The methods and frequencies of cleaning tool decontamination will depend on many things, including:
- What is being cleaned, e.g., environmental or food contact surface;
- Type of contamination, e.g., microorganisms, allergens, foreign bodies, product residues (e.g., meat or fish species, organic or non-organic);
- The risk level of the food being produced, e.g., low risk, high care, high risk, ambient stable;
- Type of food product/environment, e.g., wet, dry;
- Type of clean, e.g., interim, daily, weekly, periodic deep clean;
- Type of consumer, e.g., infants, elderly, allergic, health compromised.
In general, food industry cleaning tools used in wet environments are decontaminated at the end of the production day, or more frequently if required, through immersion in warm water containing a detergent; by use of a hose (low, medium or high pressure); and/or use of manual cleaning; or by loading it into an on-site cleaning system, like a tray washer. These actions are usually followed by the application of a chemical disinfectant, before being rinsed and hung up or placed in an oven to dry.

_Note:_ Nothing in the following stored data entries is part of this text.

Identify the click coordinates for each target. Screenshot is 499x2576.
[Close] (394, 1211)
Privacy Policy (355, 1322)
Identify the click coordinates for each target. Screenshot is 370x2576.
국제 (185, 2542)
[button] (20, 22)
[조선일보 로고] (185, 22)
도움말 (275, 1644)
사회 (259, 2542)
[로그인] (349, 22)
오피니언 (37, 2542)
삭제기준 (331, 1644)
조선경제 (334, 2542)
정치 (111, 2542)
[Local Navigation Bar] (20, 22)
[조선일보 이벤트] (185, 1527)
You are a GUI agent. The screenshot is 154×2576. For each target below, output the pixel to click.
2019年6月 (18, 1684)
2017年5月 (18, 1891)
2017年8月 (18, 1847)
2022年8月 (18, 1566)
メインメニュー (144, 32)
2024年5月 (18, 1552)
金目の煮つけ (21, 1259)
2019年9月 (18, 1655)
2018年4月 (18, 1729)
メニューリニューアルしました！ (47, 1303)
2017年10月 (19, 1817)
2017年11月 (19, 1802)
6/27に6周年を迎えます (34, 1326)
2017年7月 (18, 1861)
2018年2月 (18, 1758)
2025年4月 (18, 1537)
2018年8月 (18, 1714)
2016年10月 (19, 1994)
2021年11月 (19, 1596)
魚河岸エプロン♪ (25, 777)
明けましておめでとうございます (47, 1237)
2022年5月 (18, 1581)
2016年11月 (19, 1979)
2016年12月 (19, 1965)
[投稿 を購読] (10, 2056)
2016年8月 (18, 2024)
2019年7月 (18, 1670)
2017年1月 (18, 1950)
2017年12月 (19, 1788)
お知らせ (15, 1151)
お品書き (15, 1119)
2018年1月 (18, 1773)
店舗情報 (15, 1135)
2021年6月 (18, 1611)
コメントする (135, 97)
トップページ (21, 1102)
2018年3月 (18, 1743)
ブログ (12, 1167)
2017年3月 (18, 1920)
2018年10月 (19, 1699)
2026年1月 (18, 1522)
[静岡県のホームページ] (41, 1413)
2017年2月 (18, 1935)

During the day, cleaning tools may also be placed in a “sanitizer bath.” The sanitizers used in these baths tend to be a combination of a detergent-disinfectant chemical that is perceived to help remove soiling while disinfecting the tools. However, the organic soiling on the cleaning tool can quickly reduce the efficacy of the disinfectant component of the sanitizer, and act as a protective barrier to the microorganisms present. Consequently, if the sanitizer solution is not changed at an appropriate frequency, it can became a “soup” of food debris and microbes that can increase the risk of cross contamination from the cleaning tool.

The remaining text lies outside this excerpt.